:: GIVEN PROBLEM ::
Please reproduce the HtmlUnit thread below about reading HTML from a string, in full and word for word.

:: SUPPLIED PASSAGE ::
HTML Unit - read from a normal string? - java

I want to use HTML Unit for JAVA.
In all examples there will be read the HTML Code from a specific website.
But I want to read the HTML source from another String.
Like this:
String myString = "<html> myString and Content </html>";
HtmlPage page = myString; // doesn´t work, how can I do something like this?
I see only examples like this:
final WebClient webClient = new WebClient();
final HtmlPage page = webClient.getPage("http://htmlunit.sourceforge.net");
Can I also read only a Table?
Like this:
String myTable = "<table><td></td></table>";
HtmlTable table = myTable; // doesn´t work, how can I do something like this?
My question is now, how can I convert this correct?
Can anybody help me, please.

HtmlUnit isn't really designed for this use case, so it will always be a bit of a hassle to make it work. If you're not tied to HtmlUnit specifically, you might be better off using something like jsoup, which has better built-in support for parsing HTML from strings.
That said, if you are tied to HtmlUnit, it's possible to make this work. For inspiration, you could look at how HtmlUnit sets up HtmlPage objects in its own test suite.

:: PROVIDED MATERIAL ::
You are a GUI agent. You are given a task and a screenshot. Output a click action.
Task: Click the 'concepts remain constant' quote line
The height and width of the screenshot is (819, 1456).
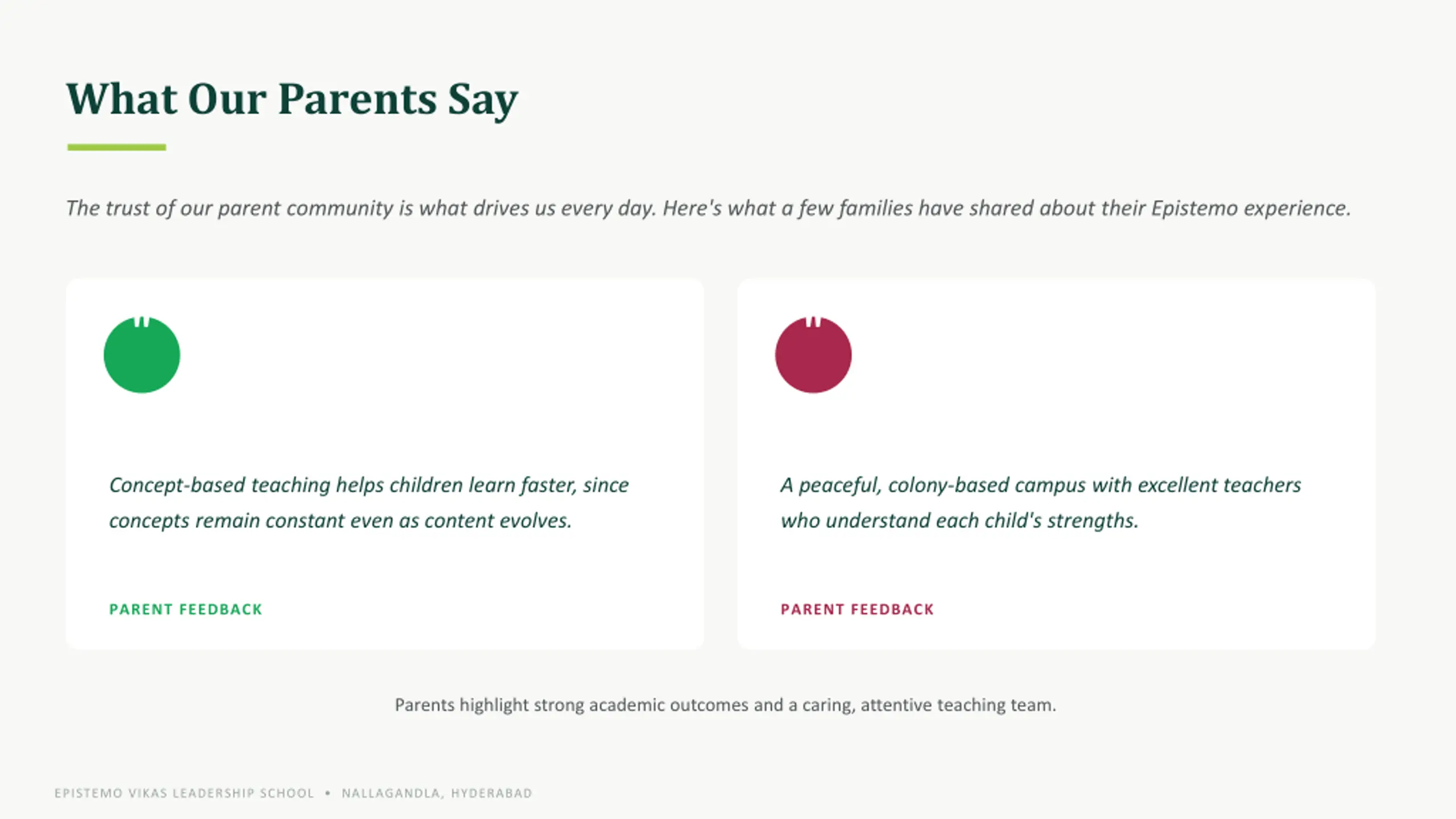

:: RESPONSE FOR THIS EXERCISE ::
HTML Unit - read from a normal string? - java

I want to use HTML Unit for JAVA.
In all examples there will be read the HTML Code from a specific website.
But I want to read the HTML source from another String.
Like this:
String myString = "<html> myString and Content </html>";
HtmlPage page = myString; // doesn´t work, how can I do something like this?
I see only examples like this:
final WebClient webClient = new WebClient();
final HtmlPage page = webClient.getPage("http://htmlunit.sourceforge.net");
Can I also read only a Table?
Like this:
String myTable = "<table><td></td></table>";
HtmlTable table = myTable; // doesn´t work, how can I do something like this?
My question is now, how can I convert this correct?
Can anybody help me, please.

HtmlUnit isn't really designed for this use case, so it will always be a bit of a hassle to make it work. If you're not tied to HtmlUnit specifically, you might be better off using something like jsoup, which has better built-in support for parsing HTML from strings.
That said, if you are tied to HtmlUnit, it's possible to make this work. For inspiration, you could look at how HtmlUnit sets up HtmlPage objects in its own test suite.